Opponents of a $175 million South-East wind farm development fear the State Government’s proposed new wind turbine regulations favour developers.

Residents battling the planned wind farm – which would see 46 wind turbines built 1km from 15 homes and 2km from 60 homes at Allendale East – have slammed the Government’s new guidelines, as local community leaders call on the public to voice their concerns.

Under the proposed changes released last month – now open for community feedback – wind farms would be able to be built 1km from houses and 2km from towns.

The changes would also give wind farms development status which denies opposing residents the right to appeal if given the green light by council planners.

Eight Mile Creek dairy farmer Richard Paltridge – who in June stopped Acciona Energy’s proposal for the Allendale East project after he fought its approval in the Environment, Resources and Development Court – said the new guidelines would take away his “democratic right” by denying his right to appeal.

“It is extremely disappointing that after having spent more than $100,000 to overturn the decision, that the Government seeks to change the rules by deeming wind farms to be appropriately managed if they are 1km away from residences,” Mr Paltridge said.

Mayors Peter Gandolfi, of Wattle Range Council, and Richard Sage, of Grant Council, both flagged concerns the new planning guidelines were “unbalanced”.

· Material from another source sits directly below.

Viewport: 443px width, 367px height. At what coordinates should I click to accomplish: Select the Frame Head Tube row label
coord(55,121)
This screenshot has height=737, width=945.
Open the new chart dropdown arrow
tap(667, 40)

“It will remove the ability of residents to appeal the development,” Mr Gandolfi said.

“The council’s Development Assessment Panel is bound by these guidelines, so if the development sits within them, it will generally be approved.

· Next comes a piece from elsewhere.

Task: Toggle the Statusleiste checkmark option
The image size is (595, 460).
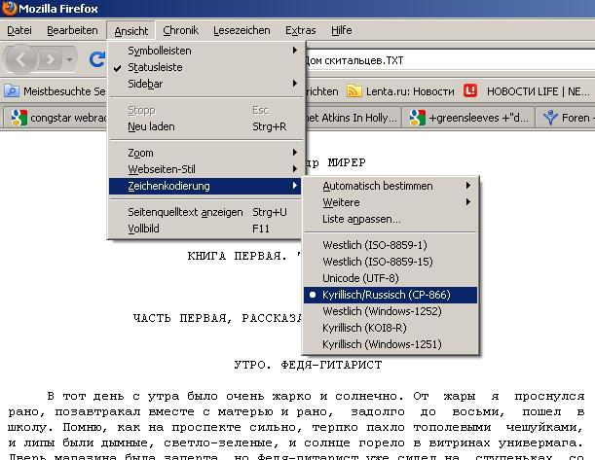Action: [x=156, y=67]
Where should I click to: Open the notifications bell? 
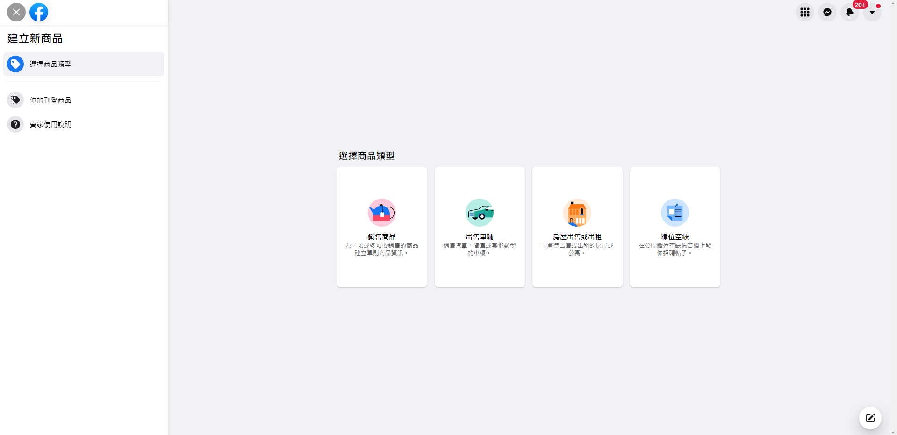point(849,12)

“Yet if it gets knocked back the developer has the right to appeal the decision – it’s moving the balance away from residents.”

Mr Gandolfi said while he believed wind farms were generally accepted within his council because it helped supplement farmers’ incomes, he hoped the Government would pay attention to residents’ feedback.

“My personal view is we need to ensure wind farms are treated like any other industrial development and ensure there is a balance of rights,” he said.

“I bet you wouldn’t see a wind turbine on the side of Mt Lofty, would you, and I’m sure that location would be a very good one to catch wind.”

Mt Gambier MP Don Pegler urged South-East residents to provide feedback about the new guidelines during the consultation period.

“It is essential that landholders put in a submission,” he said. “I’m not against wind farms but these guidelines are very weighted in favour of wind farm developers.”

“A lot of people are just starting to realise they could have wind farms imposed on them where they feel it is not appropriate.

“If there are enough submissions they will have an influence.”

Planning Minister John Rau said the changes were designed to “strike a balance by setting new restrictions for distances between wind farm developments and dwellings, while providing new levels of assurance for investors”.

“The Government will comprehensively assess feedback from all parties and make appropriate decisions flowing from that assessment.”